> _Extract_
Humans’ brains are constantly modifying their memories of the past, making the memories less accurate but better for decision-making in the future, according to new Northwestern Medicine study.
Donna Jo Bridge, lead author of the study and a postdoctoral fellow in medical social sciences at the Feinberg School of Medicine, asked 17 men and women to recall the locations of 168 objects on a computer screen with varying backgrounds. Participants completed the experiment in an MRI scanner so their brain activity could be observed.
Scientists tracked the hippocampal region of the brain, which is involved with memory and creating an association between two arbitrary elements with which a person is not previously familiar, Bridge said.
“The hippocampus is responsible for binding or tying those two things together so you have the basis of a memory,” Bridge said. “So we showed that the same structure, the hippocampus, is also involved in modifying existing associations that we have.”
Bridge said these results indicate updating our representations of events is an adaptive mechanism that our brains must continue to do as a basic learning process.
“Memory is not just bringing up the past, it’s using the past to inform current decisions and build on current information,” Bridge said.

> _Data listing_
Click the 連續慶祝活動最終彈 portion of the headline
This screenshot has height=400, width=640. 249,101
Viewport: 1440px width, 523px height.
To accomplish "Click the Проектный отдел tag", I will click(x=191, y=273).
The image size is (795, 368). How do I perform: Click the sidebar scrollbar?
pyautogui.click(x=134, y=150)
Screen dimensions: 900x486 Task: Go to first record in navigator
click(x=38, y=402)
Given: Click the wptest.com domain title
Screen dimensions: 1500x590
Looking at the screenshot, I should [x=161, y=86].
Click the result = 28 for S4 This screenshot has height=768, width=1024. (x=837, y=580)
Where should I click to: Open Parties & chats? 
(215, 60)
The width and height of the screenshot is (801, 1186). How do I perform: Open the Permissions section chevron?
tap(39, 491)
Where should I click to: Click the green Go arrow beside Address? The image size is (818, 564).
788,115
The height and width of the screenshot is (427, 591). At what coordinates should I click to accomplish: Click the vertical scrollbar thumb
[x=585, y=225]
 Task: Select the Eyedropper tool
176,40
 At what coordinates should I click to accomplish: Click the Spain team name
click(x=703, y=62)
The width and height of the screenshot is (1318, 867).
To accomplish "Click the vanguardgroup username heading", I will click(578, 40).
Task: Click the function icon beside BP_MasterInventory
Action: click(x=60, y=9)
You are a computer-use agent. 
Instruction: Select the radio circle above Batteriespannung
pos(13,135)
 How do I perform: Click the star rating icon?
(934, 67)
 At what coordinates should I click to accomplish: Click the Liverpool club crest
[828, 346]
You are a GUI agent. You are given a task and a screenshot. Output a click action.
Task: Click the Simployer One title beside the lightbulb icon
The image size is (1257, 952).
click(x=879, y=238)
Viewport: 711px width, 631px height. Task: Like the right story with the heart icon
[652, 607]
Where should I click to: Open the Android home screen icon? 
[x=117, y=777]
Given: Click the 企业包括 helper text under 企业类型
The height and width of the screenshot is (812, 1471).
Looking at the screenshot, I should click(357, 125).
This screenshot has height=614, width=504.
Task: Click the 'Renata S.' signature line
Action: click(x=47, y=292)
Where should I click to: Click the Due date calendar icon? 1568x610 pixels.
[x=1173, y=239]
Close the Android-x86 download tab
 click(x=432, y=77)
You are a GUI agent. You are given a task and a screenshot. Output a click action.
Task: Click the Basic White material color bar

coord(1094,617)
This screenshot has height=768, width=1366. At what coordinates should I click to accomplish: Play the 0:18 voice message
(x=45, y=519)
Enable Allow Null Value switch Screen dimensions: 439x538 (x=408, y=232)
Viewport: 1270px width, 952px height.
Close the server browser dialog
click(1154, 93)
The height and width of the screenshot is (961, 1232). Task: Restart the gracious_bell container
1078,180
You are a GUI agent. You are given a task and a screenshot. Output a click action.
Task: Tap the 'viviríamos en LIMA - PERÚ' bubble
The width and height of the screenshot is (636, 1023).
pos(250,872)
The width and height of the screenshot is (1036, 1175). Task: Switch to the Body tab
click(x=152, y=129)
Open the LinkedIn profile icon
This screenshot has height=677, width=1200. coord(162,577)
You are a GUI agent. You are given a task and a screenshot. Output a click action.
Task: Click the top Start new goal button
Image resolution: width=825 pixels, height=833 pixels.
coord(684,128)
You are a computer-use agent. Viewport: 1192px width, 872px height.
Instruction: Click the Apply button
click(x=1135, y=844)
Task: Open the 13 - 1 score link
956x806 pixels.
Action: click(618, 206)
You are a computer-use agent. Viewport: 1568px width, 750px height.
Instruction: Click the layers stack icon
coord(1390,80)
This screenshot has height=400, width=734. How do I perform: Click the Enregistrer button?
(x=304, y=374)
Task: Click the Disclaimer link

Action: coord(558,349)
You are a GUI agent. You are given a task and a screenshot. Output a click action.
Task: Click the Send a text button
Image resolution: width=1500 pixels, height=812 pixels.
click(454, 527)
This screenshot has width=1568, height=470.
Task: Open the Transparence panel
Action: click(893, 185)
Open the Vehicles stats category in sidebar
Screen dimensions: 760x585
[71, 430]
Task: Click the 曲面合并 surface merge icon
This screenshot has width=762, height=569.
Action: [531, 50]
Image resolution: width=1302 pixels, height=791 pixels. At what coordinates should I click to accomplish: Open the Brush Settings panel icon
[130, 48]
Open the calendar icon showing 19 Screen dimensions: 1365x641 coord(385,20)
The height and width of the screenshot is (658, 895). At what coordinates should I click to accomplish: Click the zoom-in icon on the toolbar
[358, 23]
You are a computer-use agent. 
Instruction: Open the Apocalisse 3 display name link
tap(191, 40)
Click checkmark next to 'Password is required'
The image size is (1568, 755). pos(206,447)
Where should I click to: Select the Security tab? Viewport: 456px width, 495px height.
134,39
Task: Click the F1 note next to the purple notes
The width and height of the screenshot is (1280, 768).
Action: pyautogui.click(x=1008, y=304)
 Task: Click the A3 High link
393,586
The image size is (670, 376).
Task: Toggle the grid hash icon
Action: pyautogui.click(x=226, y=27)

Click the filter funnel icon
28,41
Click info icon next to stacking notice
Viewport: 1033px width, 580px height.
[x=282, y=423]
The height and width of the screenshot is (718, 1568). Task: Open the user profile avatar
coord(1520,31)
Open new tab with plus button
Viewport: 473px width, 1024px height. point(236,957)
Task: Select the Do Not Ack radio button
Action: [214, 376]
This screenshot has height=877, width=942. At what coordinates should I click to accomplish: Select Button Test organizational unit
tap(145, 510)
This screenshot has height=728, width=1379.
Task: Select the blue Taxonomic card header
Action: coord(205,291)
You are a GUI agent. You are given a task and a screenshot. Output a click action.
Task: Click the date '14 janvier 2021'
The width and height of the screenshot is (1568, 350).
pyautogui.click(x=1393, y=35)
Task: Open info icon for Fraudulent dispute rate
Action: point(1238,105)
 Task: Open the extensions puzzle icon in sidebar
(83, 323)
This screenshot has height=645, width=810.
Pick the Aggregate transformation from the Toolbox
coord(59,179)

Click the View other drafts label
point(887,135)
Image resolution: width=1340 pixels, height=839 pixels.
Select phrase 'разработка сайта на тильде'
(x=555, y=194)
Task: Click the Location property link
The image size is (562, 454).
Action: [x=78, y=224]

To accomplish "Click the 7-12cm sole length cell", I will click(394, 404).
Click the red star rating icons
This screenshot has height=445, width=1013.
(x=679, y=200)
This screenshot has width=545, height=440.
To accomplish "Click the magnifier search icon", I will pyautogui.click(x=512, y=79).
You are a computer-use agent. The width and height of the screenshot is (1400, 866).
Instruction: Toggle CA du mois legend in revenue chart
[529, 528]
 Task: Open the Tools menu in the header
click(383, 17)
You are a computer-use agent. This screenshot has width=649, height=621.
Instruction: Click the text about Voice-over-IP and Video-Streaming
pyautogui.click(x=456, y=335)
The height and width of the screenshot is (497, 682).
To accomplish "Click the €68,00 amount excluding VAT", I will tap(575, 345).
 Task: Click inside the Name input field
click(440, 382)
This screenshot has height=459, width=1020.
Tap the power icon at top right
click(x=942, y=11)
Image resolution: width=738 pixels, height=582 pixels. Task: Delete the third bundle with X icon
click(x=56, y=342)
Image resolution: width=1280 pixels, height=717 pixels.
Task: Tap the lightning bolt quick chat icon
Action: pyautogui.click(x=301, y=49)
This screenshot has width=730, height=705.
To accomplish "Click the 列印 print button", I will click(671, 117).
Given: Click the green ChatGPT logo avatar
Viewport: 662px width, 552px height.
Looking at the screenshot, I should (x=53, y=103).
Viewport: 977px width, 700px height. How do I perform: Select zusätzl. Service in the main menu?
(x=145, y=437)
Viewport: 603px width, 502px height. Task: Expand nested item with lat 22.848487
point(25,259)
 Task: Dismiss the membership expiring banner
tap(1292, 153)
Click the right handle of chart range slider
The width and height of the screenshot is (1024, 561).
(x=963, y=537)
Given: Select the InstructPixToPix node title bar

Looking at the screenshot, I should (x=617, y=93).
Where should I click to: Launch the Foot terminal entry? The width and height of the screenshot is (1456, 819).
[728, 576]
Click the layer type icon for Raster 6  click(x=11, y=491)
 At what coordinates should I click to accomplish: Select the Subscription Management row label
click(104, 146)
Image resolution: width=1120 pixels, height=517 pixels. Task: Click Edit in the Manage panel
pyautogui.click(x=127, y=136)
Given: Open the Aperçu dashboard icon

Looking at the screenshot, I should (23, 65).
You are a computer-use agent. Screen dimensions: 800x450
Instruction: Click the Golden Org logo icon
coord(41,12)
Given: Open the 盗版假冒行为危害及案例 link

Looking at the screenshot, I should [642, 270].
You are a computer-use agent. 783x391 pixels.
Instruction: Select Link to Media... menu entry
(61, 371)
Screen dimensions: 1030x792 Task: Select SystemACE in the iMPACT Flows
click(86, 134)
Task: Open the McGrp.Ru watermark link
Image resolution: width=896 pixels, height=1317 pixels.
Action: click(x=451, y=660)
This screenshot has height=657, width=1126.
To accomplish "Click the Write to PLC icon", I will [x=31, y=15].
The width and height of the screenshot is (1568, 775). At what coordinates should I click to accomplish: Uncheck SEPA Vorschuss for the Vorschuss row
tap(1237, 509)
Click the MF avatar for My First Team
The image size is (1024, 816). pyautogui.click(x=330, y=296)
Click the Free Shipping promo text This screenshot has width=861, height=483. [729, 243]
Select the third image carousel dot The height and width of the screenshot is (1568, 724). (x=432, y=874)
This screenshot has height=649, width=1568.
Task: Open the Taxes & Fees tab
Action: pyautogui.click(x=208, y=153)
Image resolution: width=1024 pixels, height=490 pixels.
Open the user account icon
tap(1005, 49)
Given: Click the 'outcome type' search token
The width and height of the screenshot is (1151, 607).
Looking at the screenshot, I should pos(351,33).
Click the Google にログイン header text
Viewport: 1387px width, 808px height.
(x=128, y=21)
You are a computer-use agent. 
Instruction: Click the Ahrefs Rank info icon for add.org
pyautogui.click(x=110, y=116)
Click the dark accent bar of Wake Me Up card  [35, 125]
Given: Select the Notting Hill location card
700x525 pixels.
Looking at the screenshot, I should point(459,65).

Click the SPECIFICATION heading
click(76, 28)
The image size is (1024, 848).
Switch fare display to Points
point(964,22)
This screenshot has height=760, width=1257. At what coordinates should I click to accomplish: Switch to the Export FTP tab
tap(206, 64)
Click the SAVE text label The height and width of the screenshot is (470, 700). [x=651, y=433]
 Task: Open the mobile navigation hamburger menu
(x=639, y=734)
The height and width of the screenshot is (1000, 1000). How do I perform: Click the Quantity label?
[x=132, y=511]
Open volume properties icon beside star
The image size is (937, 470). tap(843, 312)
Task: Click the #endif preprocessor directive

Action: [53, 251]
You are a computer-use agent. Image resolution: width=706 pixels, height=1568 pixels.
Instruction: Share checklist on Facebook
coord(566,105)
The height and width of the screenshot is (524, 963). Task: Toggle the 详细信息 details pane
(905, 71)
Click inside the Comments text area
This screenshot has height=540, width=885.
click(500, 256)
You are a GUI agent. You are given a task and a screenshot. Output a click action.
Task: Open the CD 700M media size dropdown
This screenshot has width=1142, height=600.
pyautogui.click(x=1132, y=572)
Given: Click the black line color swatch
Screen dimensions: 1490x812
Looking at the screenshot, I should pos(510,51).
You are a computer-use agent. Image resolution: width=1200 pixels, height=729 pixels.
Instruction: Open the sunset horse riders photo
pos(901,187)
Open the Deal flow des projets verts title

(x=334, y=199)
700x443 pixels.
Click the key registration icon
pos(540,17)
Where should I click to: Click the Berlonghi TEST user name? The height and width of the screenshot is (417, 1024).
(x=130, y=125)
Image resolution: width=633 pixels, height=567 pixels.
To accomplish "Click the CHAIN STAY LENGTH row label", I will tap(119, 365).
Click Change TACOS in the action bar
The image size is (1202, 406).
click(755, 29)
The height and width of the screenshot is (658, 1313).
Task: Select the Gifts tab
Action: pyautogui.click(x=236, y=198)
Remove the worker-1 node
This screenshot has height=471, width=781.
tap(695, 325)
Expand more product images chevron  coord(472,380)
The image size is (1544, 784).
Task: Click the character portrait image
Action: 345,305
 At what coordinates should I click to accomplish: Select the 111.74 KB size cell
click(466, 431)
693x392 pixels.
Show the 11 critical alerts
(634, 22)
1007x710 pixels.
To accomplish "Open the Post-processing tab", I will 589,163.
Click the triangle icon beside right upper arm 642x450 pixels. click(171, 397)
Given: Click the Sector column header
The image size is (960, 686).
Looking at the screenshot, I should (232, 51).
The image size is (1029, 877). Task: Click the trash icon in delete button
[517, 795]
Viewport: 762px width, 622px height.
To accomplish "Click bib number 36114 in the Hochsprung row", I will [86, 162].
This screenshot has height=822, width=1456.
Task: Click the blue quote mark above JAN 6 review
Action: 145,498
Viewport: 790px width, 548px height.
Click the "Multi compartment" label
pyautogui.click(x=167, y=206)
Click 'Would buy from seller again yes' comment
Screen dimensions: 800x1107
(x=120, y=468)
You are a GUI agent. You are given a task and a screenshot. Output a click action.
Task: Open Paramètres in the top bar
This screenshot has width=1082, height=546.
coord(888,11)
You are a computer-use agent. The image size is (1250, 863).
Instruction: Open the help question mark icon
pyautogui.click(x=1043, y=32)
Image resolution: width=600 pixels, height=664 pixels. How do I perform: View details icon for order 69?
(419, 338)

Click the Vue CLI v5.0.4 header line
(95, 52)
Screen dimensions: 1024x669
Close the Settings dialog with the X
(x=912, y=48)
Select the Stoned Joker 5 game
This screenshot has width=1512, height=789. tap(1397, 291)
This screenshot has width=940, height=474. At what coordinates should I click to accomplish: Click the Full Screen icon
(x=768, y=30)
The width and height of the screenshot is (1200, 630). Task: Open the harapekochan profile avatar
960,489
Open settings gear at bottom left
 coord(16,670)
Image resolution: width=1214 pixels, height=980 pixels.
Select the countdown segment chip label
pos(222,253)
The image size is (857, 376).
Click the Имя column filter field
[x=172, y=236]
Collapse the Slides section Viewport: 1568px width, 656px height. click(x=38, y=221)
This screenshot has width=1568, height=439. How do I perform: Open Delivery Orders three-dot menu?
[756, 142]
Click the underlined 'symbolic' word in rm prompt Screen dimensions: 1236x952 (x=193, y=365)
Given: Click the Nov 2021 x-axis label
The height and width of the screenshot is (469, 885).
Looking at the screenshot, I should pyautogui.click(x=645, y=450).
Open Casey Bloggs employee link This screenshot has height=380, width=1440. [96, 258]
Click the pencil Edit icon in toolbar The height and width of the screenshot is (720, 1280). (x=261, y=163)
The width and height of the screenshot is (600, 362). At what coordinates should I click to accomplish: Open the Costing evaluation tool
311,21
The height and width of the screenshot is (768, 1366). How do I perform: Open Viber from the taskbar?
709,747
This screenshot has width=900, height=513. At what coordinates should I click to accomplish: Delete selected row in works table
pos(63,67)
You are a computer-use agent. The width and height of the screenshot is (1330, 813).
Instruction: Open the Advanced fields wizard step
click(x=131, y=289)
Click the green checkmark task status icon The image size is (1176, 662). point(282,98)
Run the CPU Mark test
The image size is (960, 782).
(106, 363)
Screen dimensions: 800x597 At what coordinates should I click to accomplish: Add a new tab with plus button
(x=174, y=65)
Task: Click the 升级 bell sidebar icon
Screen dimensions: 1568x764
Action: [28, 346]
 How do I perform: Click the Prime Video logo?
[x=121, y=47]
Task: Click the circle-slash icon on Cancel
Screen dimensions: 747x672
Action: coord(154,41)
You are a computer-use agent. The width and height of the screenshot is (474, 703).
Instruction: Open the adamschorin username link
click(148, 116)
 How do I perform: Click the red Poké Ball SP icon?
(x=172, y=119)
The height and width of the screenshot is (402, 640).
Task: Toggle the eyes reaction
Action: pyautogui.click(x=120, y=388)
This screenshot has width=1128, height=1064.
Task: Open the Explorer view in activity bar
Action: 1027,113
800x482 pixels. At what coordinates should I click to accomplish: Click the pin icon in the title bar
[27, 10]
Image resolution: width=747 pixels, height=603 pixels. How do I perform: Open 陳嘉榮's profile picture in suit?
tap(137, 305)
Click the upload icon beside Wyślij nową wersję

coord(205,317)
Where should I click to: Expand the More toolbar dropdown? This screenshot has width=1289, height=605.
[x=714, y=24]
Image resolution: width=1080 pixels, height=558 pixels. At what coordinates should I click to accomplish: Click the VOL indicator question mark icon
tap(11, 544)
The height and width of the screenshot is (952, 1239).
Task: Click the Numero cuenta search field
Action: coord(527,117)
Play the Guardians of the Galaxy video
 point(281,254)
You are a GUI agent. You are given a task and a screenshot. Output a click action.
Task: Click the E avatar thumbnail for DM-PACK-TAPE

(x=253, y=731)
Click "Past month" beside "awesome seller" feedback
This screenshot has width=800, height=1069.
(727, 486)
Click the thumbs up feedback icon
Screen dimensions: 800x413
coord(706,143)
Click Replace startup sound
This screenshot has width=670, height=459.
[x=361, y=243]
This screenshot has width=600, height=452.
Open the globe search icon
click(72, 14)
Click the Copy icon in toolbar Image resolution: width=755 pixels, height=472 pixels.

> _What this task involves_
From the memory study article, copy out word for word the passage from "Scientists tracked the" up to and including "basic learning process.".

> _Your solution_
Scientists tracked the hippocampal region of the brain, which is involved with memory and creating an association between two arbitrary elements with which a person is not previously familiar, Bridge said.
“The hippocampus is responsible for binding or tying those two things together so you have the basis of a memory,” Bridge said. “So we showed that the same structure, the hippocampus, is also involved in modifying existing associations that we have.”
Bridge said these results indicate updating our representations of events is an adaptive mechanism that our brains must continue to do as a basic learning process.